Goal: Team can write issues that agent executes successfully
Activities:
- Workshop: Anatomy of agent-ready issue
- Practice: Refine 5 backlog items together
- Assign first issue to agent, observe
- Review agent's PR as a team
- Retrospective: What worked, what didn't
Success Criteria:
- 80% of issues result in mergeable PRs
- Team comfortable with BDD scenario writing
- Issue templates consistently used
Goal: Fast, high-quality PR reviews
Activities:
- Workshop: Reviewing agent-generated code
- Practice reviews on agent PRs
- Pair review sessions
- Establish review SLAs (< 8 hours)
- Document review checklist
Success Criteria:
- Average review time < 8 hours
- < 30% rework rate
- Clear review feedback
Goal: Maximum throughput with maintained quality
Activities:
- Measure metrics (cycle time, success rate)
- Identify bottlenecks
- Optimize issue templates
- Refine workflows
- Continuous improvement
Symptoms:
- Issue assigned but no branch/PR created
- Hours pass with no activity
Causes & Solutions:
- ❌ Issue not labeled
copilot-ready→ Add label - ❌ Acceptance criteria missing → Add BDD scenarios
- ❌ Issue too vague → Add technical guidance
- ❌ Agent quota exceeded → Wait or contact admin
Symptoms:
- PR created quickly but CI/CD fails
- Test coverage low
Causes & Solutions:
- ❌ BDD scenarios incomplete → Add missing edge cases
- ❌ Test framework not specified → Update issue with framework
- ❌ Environment config missing → Provide .env.example
- ❌ External dependencies → Specify mocking strategy
Symptoms:
- Code works but doesn't match project style
- Different architecture than expected
Causes & Solutions:
- ❌ No code examples provided → Add example snippets
- ❌ Pattern not documented → Link to similar code
- ❌ First time seeing this pattern → Show, don't just tell
- ❌ Agent hallucinating → Provide more constraints
Symptoms:
- PR shows partial implementation
- Comments asking for clarification
- Incorrect implementation
Causes & Solutions:
- ❌ Conflicting requirements → Simplify, prioritize
- ❌ Missing dependencies → List all dependencies
- ❌ Complex business logic → Break into smaller issues
- ❌ Issue too large → Split into sub-issues
- Agent contribution: 60-80% of code written by agent
- Human coding time: -70% (focus on architecture/review)
- Cycle time: -50% (Ready → Done)
- Throughput: +100% (2x more issues completed)
- Test coverage: > 80% (agent writes comprehensive tests)
- Bug rate: Same or lower (tests catch issues early)
- Code review time: -30% (agent handles obvious issues)
- Production incidents: No increase
- Less repetitive work: +90%
- More time for design: +200%
- Faster iterations: +150%
- Learning from agent: High (new patterns, tests)
The Formula:
Great Issue Spec (Human 30min)
→ Agent Implementation (Automated 2-6 hours)

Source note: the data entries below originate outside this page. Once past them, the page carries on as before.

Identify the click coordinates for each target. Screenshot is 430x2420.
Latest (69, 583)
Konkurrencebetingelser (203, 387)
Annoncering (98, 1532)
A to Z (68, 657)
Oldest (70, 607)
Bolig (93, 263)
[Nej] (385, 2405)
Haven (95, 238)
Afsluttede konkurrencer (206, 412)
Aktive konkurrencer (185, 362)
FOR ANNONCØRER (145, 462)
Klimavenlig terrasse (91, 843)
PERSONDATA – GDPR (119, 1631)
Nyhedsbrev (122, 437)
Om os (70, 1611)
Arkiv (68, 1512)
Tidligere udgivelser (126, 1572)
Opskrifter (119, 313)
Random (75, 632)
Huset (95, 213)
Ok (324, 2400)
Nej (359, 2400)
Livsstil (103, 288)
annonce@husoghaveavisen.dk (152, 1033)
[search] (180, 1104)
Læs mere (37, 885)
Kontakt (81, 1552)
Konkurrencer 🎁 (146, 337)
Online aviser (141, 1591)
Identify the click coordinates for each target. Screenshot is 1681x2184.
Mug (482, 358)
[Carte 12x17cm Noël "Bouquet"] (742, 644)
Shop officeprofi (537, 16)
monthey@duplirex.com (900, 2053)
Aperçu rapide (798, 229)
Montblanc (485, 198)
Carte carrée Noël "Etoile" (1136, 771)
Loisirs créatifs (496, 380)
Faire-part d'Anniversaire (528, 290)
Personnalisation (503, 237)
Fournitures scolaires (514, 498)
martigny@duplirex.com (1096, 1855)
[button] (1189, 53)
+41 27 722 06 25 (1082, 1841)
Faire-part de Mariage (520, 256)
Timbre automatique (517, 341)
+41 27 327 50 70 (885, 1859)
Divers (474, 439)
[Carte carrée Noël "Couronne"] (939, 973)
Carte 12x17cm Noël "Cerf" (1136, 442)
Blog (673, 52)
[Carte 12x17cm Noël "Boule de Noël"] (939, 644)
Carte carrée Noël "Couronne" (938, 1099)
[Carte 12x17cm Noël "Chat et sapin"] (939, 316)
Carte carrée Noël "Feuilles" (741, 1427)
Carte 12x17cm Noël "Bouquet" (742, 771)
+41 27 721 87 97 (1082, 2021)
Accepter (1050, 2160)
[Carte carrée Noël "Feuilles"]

→ Quick Review (Human 30min)
→ Merge & Deploy
= 10x faster than traditional development
Key Principles:
- ✅ Humans do high-value work: Design, architecture, review, strategy
- ✅ Agent does heavy lifting: Writing tests, implementing code, documentation
- ✅ BDD scenarios are the contract: Clear, testable, unambiguous
- ✅ Small issues win: Keep < 1 day, agent excels at focused tasks
- ✅ Fast feedback loops: Review PRs same day, keep flow moving
- ✅ Continuous improvement: Track metrics, refine process, optimize issues
Remember: The quality of agent's output is directly proportional to the quality of your issue specification. Invest in writing great issues, and the agent will deliver great code! 🚀
This agent-first process transforms your Kanban + XP + Lean methodology into a high-velocity, AI-assisted development powerhouse while maintaining quality through BDD/TDD discipline.